What is asked:
List every line in the material that contains the word "perform", copying each line in full.

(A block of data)
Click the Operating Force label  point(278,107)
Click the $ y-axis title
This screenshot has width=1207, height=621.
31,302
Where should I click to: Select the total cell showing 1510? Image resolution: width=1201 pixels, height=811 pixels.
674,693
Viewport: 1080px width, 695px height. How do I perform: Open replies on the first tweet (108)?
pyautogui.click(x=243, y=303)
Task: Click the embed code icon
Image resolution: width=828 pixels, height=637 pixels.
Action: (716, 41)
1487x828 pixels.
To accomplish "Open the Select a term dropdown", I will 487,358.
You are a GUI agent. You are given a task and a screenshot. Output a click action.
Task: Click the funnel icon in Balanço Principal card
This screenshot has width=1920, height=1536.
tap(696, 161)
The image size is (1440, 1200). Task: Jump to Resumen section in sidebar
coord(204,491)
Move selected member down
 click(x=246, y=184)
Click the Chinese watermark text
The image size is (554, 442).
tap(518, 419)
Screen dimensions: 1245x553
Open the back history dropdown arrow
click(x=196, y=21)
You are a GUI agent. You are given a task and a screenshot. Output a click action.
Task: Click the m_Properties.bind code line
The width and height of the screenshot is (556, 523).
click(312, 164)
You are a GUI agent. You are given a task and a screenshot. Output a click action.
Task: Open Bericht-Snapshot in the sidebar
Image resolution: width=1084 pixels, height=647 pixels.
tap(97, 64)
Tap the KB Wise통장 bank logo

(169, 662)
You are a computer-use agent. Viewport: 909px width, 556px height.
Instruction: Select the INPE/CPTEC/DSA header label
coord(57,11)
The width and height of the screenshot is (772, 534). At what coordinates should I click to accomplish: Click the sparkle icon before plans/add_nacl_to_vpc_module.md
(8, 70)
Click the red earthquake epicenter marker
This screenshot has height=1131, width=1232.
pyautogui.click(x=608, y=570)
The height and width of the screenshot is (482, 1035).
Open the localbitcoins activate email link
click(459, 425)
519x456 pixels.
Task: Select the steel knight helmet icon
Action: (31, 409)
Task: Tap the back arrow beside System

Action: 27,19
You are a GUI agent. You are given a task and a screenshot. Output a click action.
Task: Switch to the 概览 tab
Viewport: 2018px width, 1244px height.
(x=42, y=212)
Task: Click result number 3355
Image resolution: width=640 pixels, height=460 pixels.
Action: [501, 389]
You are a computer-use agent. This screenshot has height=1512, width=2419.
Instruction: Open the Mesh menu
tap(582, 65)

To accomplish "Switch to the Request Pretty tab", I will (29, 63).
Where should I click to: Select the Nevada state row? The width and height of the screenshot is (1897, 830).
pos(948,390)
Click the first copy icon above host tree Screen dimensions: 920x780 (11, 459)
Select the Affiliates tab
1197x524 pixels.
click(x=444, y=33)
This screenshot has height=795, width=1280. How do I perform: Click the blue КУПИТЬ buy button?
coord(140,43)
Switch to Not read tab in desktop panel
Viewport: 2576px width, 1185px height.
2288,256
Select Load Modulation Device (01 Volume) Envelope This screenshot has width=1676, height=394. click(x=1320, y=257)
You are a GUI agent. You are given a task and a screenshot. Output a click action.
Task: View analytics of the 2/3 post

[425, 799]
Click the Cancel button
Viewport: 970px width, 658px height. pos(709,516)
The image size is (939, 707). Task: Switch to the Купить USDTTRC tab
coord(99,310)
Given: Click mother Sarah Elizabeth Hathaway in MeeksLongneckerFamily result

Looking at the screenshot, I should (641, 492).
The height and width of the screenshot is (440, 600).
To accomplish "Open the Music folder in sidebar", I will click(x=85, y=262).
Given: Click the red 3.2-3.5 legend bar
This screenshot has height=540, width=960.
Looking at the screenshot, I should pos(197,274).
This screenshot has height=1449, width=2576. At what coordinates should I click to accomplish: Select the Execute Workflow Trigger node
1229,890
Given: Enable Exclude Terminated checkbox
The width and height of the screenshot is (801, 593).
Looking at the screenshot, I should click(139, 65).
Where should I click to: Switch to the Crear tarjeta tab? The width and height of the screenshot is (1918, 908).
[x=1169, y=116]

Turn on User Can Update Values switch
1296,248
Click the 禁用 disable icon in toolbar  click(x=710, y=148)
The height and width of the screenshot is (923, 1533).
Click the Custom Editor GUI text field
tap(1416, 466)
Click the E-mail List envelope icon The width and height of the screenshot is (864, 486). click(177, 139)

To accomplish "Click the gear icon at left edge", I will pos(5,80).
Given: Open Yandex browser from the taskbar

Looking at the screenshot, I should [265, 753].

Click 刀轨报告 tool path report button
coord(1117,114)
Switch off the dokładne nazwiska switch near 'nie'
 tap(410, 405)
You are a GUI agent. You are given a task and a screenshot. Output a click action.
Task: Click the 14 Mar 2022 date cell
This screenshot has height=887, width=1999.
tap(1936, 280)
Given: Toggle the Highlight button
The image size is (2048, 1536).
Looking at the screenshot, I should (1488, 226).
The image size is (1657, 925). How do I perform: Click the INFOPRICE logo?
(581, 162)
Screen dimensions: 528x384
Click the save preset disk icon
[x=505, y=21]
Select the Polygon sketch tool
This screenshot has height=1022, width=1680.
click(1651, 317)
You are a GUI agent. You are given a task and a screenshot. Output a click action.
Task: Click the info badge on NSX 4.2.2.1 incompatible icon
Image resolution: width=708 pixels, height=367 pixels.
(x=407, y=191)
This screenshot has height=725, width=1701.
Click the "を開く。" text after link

Expected output:
Viewport: 1080px width, 695px height. How do I perform: Open replies on the first tweet (108)?
This screenshot has height=795, width=1280. How do I perform: Click the blue КУПИТЬ buy button?
The image size is (1657, 925). How do I perform: Click the INFOPRICE logo?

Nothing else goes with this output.